SET TASK ::
Copy the following material word for word, all of it.

Word and item position data:
------------------------------------------------

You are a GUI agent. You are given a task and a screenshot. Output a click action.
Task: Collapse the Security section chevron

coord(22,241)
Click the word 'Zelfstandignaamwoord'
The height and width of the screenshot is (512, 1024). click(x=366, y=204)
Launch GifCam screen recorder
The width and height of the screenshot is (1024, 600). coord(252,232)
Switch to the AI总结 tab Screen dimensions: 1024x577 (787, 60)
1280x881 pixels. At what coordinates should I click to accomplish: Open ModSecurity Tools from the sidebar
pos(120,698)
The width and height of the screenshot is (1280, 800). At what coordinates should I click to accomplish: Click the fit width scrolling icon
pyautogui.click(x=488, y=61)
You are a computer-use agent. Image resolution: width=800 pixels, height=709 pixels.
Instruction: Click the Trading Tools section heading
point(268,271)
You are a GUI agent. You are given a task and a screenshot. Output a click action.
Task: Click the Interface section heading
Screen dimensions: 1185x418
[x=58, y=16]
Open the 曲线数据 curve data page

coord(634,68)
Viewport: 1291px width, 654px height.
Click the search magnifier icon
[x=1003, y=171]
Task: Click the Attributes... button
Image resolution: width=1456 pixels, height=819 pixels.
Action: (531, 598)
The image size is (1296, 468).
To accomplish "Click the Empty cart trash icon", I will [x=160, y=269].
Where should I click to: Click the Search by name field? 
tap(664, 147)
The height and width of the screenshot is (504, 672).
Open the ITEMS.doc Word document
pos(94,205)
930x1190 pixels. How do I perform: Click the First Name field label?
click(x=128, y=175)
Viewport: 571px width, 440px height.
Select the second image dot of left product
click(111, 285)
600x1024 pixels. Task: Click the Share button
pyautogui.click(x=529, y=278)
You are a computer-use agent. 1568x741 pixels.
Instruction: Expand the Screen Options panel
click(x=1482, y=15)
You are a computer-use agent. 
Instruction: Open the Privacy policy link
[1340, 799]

------------------------------------------------

FINISHED EXERCISE ::
You are a GUI agent. You are given a task and a screenshot. Output a click action.
Task: Collapse the Security section chevron

coord(22,241)
Click the word 'Zelfstandignaamwoord'
The height and width of the screenshot is (512, 1024). click(x=366, y=204)
Launch GifCam screen recorder
The width and height of the screenshot is (1024, 600). coord(252,232)
Switch to the AI总结 tab Screen dimensions: 1024x577 (787, 60)
1280x881 pixels. At what coordinates should I click to accomplish: Open ModSecurity Tools from the sidebar
pos(120,698)
The width and height of the screenshot is (1280, 800). At what coordinates should I click to accomplish: Click the fit width scrolling icon
pyautogui.click(x=488, y=61)
You are a computer-use agent. Image resolution: width=800 pixels, height=709 pixels.
Instruction: Click the Trading Tools section heading
point(268,271)
You are a GUI agent. You are given a task and a screenshot. Output a click action.
Task: Click the Interface section heading
Screen dimensions: 1185x418
[x=58, y=16]
Open the 曲线数据 curve data page

coord(634,68)
Viewport: 1291px width, 654px height.
Click the search magnifier icon
[x=1003, y=171]
Task: Click the Attributes... button
Image resolution: width=1456 pixels, height=819 pixels.
Action: (531, 598)
The image size is (1296, 468).
To accomplish "Click the Empty cart trash icon", I will [x=160, y=269].
Where should I click to: Click the Search by name field? 
tap(664, 147)
The height and width of the screenshot is (504, 672).
Open the ITEMS.doc Word document
pos(94,205)
930x1190 pixels. How do I perform: Click the First Name field label?
click(x=128, y=175)
Viewport: 571px width, 440px height.
Select the second image dot of left product
click(111, 285)
600x1024 pixels. Task: Click the Share button
pyautogui.click(x=529, y=278)
You are a computer-use agent. 1568x741 pixels.
Instruction: Expand the Screen Options panel
click(x=1482, y=15)
You are a computer-use agent. 
Instruction: Open the Privacy policy link
[1340, 799]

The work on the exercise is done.